Friday, October 2, 2020

If Democracy were a Dog


The last time I saw them we were driving from Indiana to California and stopped at the veterinarian’s office to board them.  My sister and I waved as the black and white mutts we’d had for six months were led into the office on their chains.

We vacationed up and down the west coast visiting cousins and friends, and when we came home, my parents did not pick up the dogs. I don’t remember feeling sad or betrayed. Mostly, I think, I was relieved. That was the end of the Campbell family’s attempt to have pets. 

Happy and Snappy weren’t housebroken, didn’t come when called, and were never walked. My parents had little experience and less patience and skill training dogs, so these two were seldom in the house.  They slept in the garage at night, unheated in the winter, hot and muggy in the summer, and spent their days tethered on long chains on the hill beside of our house.

My job was to shovel the dog poop regularly and to get them in and out of the garage daily. More than once they got loose and ran pell mell through the neighborhood with me chasing them in school clothes.

Years later I realized my parents had no plans to collect the dogs are our three weeks away, and neither is alive to tell me if they were adopted into better homes or euthanized.

Today I have a new puppy, Lucky, who we picked up last week from my cousin. As we drove 90 miles home, I cradled his little head and  flashed to a scene years from now when I would hold my beloved companion again as he took his last breath.

Although I don’t have much experience raising a puppy, I’m going to become a skilled dog guardian, someone who sticks during challenges, who is steady and present, consistent and firm. I will have a well-trained, well-loved dog.

I believe the same is true for tending a democracy.  The United States has allowed all kinds of bad habits to develop: racism and genocide are at the foundation of this nation and we’ve never compensated for that in any way. Yet rather than work diligently to weed those traits out and replace them with rules, policies, and practices that reward our better traits, we’ve chosen a set of policies that reward greed, power, and exclusion rather than generosity, love, and inclusion.

So where does that leave us? Can we be vigilant like never before, consistent in calling out racism, sexism, violence against the working poor and those without homes, disdain for those addicted or mentally ill?  Or do we hand over this experiment in democracy to another owner? Or euthanize it?

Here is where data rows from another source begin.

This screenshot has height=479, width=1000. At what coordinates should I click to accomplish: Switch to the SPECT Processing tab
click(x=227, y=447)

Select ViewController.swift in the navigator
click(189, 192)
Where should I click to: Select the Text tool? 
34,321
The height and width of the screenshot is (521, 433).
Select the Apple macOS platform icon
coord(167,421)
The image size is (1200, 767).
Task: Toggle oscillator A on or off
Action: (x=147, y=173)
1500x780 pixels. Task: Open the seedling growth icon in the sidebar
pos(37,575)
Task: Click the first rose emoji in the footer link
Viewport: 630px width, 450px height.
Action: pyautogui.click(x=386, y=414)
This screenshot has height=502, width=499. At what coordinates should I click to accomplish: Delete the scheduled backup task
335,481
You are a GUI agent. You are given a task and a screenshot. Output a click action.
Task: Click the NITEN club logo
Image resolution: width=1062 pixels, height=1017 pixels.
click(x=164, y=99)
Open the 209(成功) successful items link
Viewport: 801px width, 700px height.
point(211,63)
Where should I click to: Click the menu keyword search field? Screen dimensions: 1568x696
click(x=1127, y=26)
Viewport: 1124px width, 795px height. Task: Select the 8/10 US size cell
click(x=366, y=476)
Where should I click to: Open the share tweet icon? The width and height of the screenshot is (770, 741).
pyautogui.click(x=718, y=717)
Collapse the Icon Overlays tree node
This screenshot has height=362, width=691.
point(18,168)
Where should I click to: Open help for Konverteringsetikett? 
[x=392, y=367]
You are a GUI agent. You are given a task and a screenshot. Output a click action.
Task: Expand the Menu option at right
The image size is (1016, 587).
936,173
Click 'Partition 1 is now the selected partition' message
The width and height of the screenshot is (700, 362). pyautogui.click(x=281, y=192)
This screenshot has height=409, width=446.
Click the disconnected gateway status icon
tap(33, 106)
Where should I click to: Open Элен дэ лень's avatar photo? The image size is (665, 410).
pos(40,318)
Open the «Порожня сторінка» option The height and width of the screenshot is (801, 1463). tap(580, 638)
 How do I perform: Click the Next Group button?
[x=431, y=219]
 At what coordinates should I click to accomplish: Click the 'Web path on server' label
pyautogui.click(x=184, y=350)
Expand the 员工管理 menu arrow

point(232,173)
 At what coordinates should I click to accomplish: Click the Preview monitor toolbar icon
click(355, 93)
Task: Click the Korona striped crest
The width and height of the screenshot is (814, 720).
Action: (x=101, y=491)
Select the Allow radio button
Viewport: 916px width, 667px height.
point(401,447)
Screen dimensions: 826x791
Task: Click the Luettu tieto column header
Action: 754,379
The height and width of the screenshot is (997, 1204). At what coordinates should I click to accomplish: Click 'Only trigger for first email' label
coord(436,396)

I want to be a guardian of the basics—one person one vote, easy access to voting for citizens, fair taxation, sovereignty in our home without fear of invasion—some of which the initial revolution was based on, some of which has evolved as our thinking has evolved to embrace equality and equity of ALL.

This dog called democracy, although not perfect, is worth all our energy right now. We can’t stick it in the garage and hope it develops on its own.  And if, as those who have lived through authoritarian rulers tell us, it’s already taking its last breaths, I need to be there, having attended to it every single day.